AVAILABLE DATA:
┌────────

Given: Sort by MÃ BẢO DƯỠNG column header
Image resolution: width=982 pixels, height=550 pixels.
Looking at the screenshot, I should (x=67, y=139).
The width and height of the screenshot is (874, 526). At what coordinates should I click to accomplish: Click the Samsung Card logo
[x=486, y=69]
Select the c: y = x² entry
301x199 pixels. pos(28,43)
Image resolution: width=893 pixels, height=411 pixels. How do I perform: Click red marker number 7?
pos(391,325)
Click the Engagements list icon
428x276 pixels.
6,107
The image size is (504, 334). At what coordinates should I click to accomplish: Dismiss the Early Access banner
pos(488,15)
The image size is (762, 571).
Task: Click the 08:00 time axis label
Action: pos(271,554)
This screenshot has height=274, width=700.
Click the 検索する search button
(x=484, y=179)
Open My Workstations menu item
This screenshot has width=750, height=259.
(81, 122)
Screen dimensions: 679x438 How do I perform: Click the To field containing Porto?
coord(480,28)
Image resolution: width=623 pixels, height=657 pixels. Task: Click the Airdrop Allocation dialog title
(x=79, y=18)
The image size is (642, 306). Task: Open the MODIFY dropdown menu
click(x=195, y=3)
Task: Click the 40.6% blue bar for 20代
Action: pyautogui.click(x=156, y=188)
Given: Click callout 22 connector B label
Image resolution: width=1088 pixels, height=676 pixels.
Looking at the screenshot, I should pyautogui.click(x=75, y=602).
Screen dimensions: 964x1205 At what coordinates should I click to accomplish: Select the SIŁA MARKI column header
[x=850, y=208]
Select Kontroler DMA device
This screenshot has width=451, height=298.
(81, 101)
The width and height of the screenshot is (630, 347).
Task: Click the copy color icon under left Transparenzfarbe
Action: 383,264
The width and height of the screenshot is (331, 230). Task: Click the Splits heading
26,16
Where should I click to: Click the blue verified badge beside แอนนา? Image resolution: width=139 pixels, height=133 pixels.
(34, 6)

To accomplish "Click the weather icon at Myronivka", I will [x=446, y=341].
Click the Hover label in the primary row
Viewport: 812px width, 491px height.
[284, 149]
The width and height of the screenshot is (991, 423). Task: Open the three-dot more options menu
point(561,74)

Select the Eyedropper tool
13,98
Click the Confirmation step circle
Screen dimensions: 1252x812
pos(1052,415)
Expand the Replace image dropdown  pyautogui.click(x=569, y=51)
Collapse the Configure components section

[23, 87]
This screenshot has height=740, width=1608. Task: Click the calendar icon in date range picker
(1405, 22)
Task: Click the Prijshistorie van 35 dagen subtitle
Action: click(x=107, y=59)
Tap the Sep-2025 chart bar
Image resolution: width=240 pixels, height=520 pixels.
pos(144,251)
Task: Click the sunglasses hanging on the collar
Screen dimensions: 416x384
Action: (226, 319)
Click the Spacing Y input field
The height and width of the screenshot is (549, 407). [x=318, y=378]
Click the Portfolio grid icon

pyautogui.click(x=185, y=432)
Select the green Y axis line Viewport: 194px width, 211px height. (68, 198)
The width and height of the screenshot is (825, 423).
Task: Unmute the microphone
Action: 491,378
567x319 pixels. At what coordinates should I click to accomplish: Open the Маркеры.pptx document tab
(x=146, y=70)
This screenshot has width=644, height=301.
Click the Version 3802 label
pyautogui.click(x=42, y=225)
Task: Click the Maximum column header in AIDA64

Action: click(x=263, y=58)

└────────

WORK TASK: The records above are to be duplicated word for word.

ANSWER SPACE:
Given: Sort by MÃ BẢO DƯỠNG column header
Image resolution: width=982 pixels, height=550 pixels.
Looking at the screenshot, I should (x=67, y=139).
The width and height of the screenshot is (874, 526). At what coordinates should I click to accomplish: Click the Samsung Card logo
[x=486, y=69]
Select the c: y = x² entry
301x199 pixels. pos(28,43)
Image resolution: width=893 pixels, height=411 pixels. How do I perform: Click red marker number 7?
pos(391,325)
Click the Engagements list icon
428x276 pixels.
6,107
The image size is (504, 334). At what coordinates should I click to accomplish: Dismiss the Early Access banner
pos(488,15)
The image size is (762, 571).
Task: Click the 08:00 time axis label
Action: pos(271,554)
This screenshot has height=274, width=700.
Click the 検索する search button
(x=484, y=179)
Open My Workstations menu item
This screenshot has width=750, height=259.
(81, 122)
Screen dimensions: 679x438 How do I perform: Click the To field containing Porto?
coord(480,28)
Image resolution: width=623 pixels, height=657 pixels. Task: Click the Airdrop Allocation dialog title
(x=79, y=18)
The image size is (642, 306). Task: Open the MODIFY dropdown menu
click(x=195, y=3)
Task: Click the 40.6% blue bar for 20代
Action: pyautogui.click(x=156, y=188)
Given: Click callout 22 connector B label
Image resolution: width=1088 pixels, height=676 pixels.
Looking at the screenshot, I should pyautogui.click(x=75, y=602).
Screen dimensions: 964x1205 At what coordinates should I click to accomplish: Select the SIŁA MARKI column header
[x=850, y=208]
Select Kontroler DMA device
This screenshot has width=451, height=298.
(81, 101)
The width and height of the screenshot is (630, 347).
Task: Click the copy color icon under left Transparenzfarbe
Action: 383,264
The width and height of the screenshot is (331, 230). Task: Click the Splits heading
26,16
Where should I click to: Click the blue verified badge beside แอนนา? Image resolution: width=139 pixels, height=133 pixels.
(34, 6)

To accomplish "Click the weather icon at Myronivka", I will [x=446, y=341].
Click the Hover label in the primary row
Viewport: 812px width, 491px height.
[284, 149]
The width and height of the screenshot is (991, 423). Task: Open the three-dot more options menu
point(561,74)

Select the Eyedropper tool
13,98
Click the Confirmation step circle
Screen dimensions: 1252x812
pos(1052,415)
Expand the Replace image dropdown  pyautogui.click(x=569, y=51)
Collapse the Configure components section

[23, 87]
This screenshot has height=740, width=1608. Task: Click the calendar icon in date range picker
(1405, 22)
Task: Click the Prijshistorie van 35 dagen subtitle
Action: click(x=107, y=59)
Tap the Sep-2025 chart bar
Image resolution: width=240 pixels, height=520 pixels.
pos(144,251)
Task: Click the sunglasses hanging on the collar
Screen dimensions: 416x384
Action: (226, 319)
Click the Spacing Y input field
The height and width of the screenshot is (549, 407). [x=318, y=378]
Click the Portfolio grid icon

pyautogui.click(x=185, y=432)
Select the green Y axis line Viewport: 194px width, 211px height. (68, 198)
The width and height of the screenshot is (825, 423).
Task: Unmute the microphone
Action: 491,378
567x319 pixels. At what coordinates should I click to accomplish: Open the Маркеры.pptx document tab
(x=146, y=70)
This screenshot has width=644, height=301.
Click the Version 3802 label
pyautogui.click(x=42, y=225)
Task: Click the Maximum column header in AIDA64

Action: click(x=263, y=58)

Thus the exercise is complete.